My aspiring tennis star is not the only one who is being recognized. In the United Kingdom, where Ramadan lights are up for the first time in Piccadilly Circus, officials in the Premier League, soccer’s major leagues, have been advised to allow for stoppage of play for Muslim players to break their fast at sunset.

I reached out to Ahmed Rehab, executive director of the Chicago chapter of the Council on American-Islamic Relations and avid soccer fan, to ask him about the magnitude of what this means. “For the longest time,” he explained, “Muslims watched certain levels of sport in the West as pure spectators, distant from the superheroes on the pitch. Over time … we began to be those superheroes on the pitch, on the fields and on the greatest sports platforms. 

“As that happened, our values and our lifestyles became less foreign and less distant. It’s not that we need validation; it’s an assertion of who we are and what matters to us. For major sports to acknowledge us, it’s really amazing. It’s another milestone of belonging,” he said.
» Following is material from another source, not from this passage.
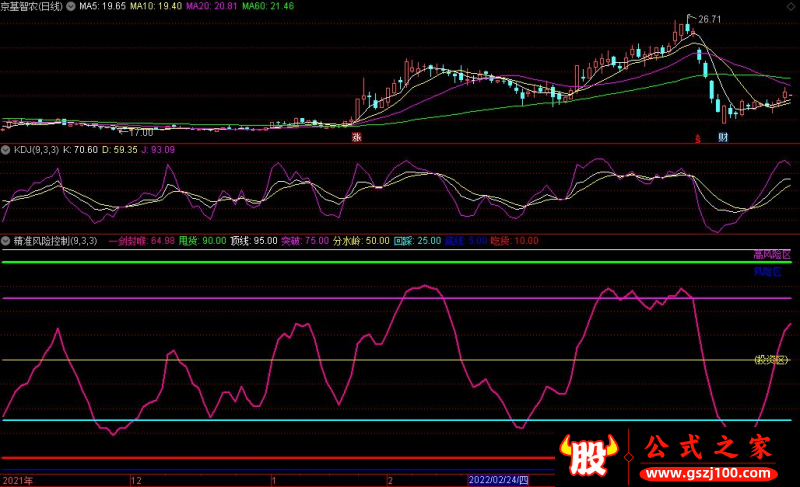The width and height of the screenshot is (800, 487).
Task: Select the MA60 moving average label
Action: pyautogui.click(x=268, y=6)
For me, it’s just as big as my son’s tennis coach approaching me to have a Ramadan discussion about how to balance sport and fasting. It wasn’t about my son not playing or about drastically changing team schedules to accommodate the Muslim kids. It was about how to best help him make all parts of his life work in harmony. When I excitedly related the conversation to my son after his match was over, he was nonplussed, as if that was to be expected.

Yes. Exactly. 

By Dilshad D. Ali

(Dilshad D. Ali is a journalist and blog editor for the website Haute Hijab, an e-commerce company that works to serve Muslim women. The views expressed in this commentary do not necessarily reflect those of Religion News Service.)